◆ Your assignment:
At the line containing "Image resolution: width=1200", begin an exact copy, and continue through the last line of the entries below. Leave out any pictures.

◆ Records to use:
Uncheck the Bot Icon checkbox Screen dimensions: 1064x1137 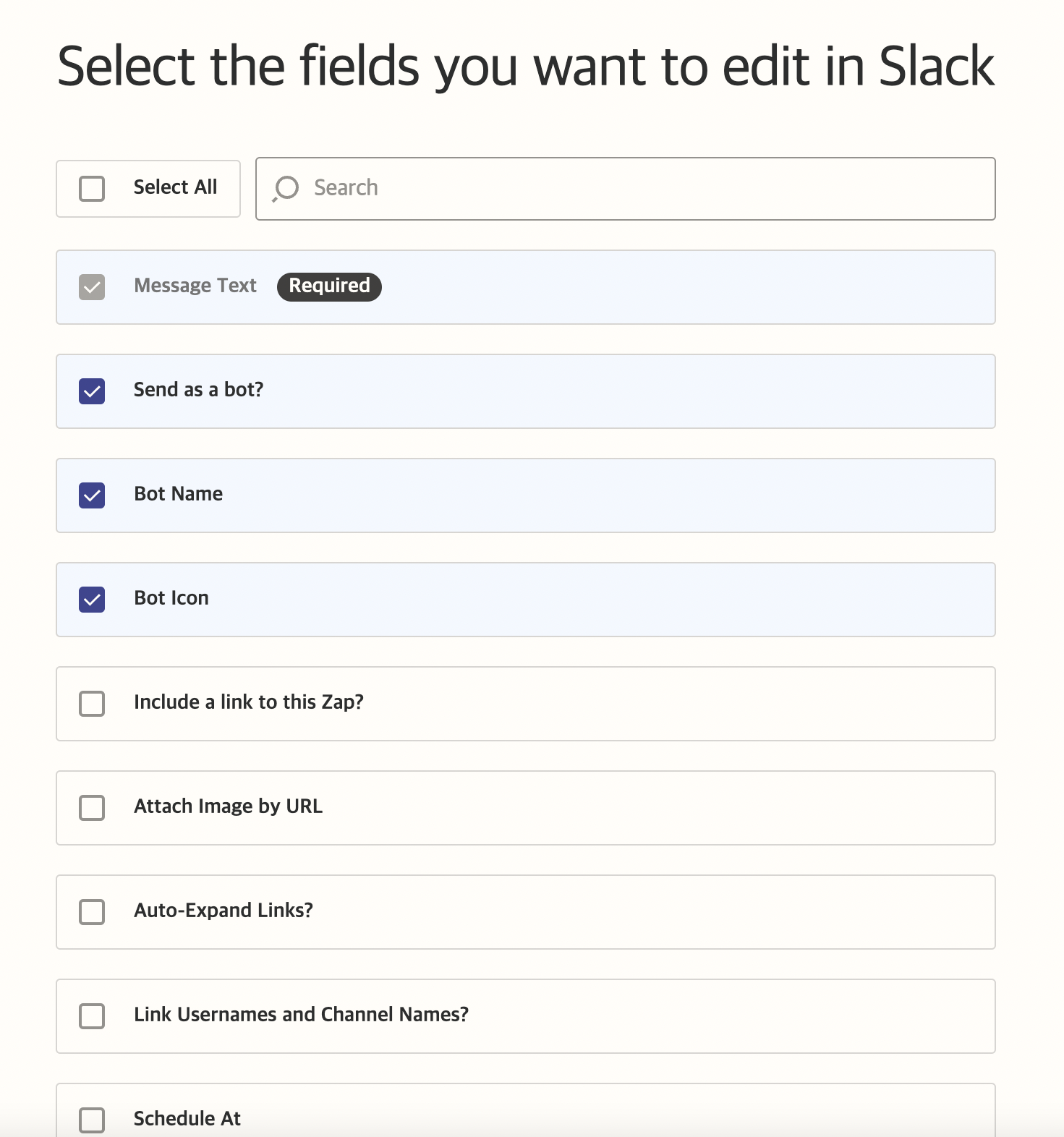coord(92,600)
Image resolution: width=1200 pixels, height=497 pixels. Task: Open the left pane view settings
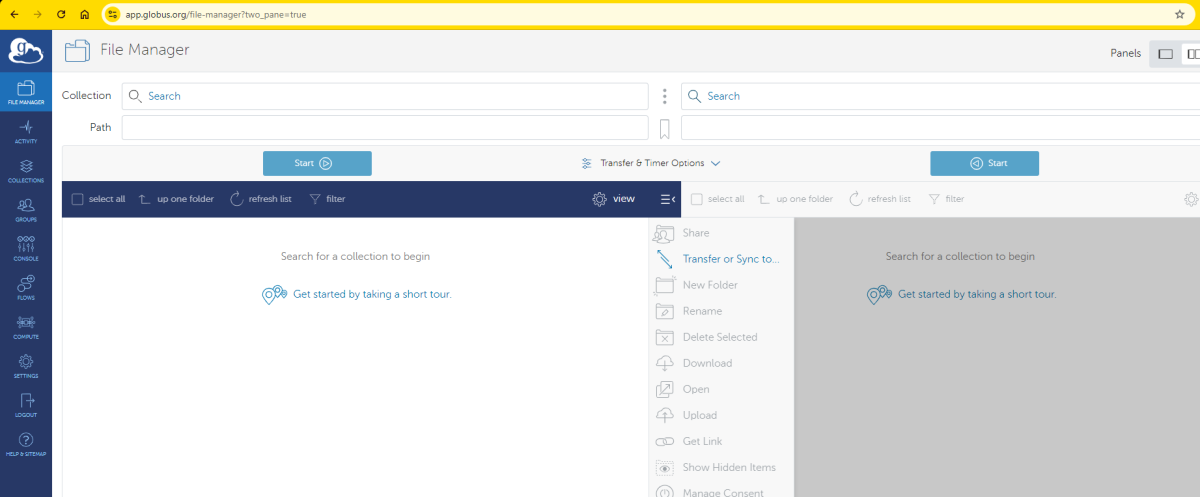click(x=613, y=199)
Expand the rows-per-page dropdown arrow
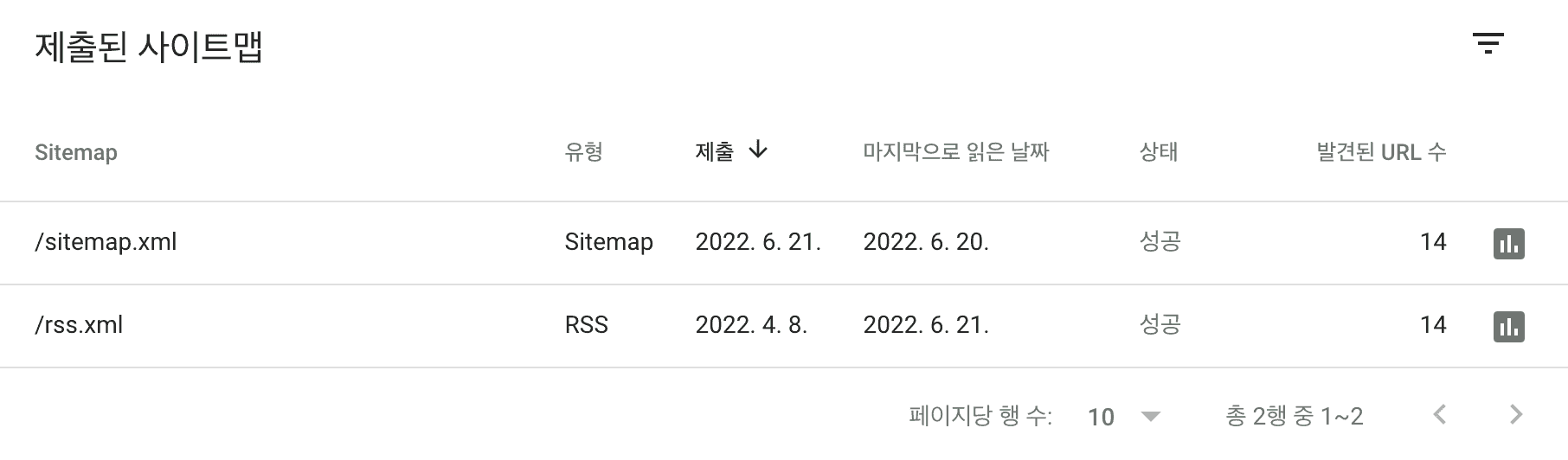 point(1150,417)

◆ Answer to this exercise:
Image resolution: width=1200 pixels, height=497 pixels. Task: Open the left pane view settings
click(x=613, y=199)
Expand the rows-per-page dropdown arrow
 point(1150,417)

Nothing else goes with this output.